- [What the exercise asks]
Lift out, unaltered, the lines of the material below between the line holding "Given: Open the 22h timestamp permalink" and the line holding "This screenshot has height=316, width=370.", counting both.

- [Input data]
--
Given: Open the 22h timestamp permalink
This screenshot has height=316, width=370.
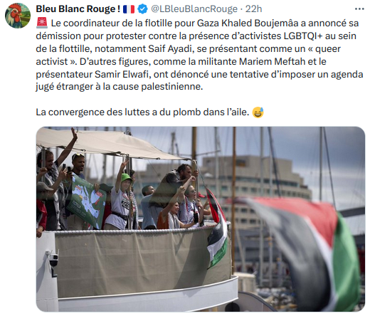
--
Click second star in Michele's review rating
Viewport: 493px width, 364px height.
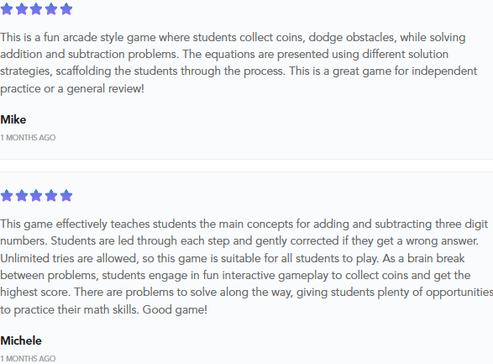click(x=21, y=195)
--
- [The completed task]
Given: Open the 22h timestamp permalink
This screenshot has height=316, width=370.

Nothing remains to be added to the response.